+++ Data provided
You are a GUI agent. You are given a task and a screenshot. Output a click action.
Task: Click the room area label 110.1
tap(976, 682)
++++++
+++ Data provided
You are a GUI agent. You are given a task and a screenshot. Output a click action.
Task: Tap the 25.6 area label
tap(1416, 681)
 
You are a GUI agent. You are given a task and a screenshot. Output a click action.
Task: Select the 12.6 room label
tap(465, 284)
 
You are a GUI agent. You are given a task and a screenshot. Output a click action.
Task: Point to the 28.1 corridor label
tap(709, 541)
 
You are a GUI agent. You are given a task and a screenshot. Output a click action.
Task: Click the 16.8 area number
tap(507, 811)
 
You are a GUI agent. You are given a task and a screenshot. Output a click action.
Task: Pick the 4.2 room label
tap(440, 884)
++++++
Task
Find every line above that contains the word "label", and copy each of those lines in full.

Result of the task
Task: Click the room area label 110.1
Task: Tap the 25.6 area label
Task: Select the 12.6 room label
Task: Point to the 28.1 corridor label
Task: Pick the 4.2 room label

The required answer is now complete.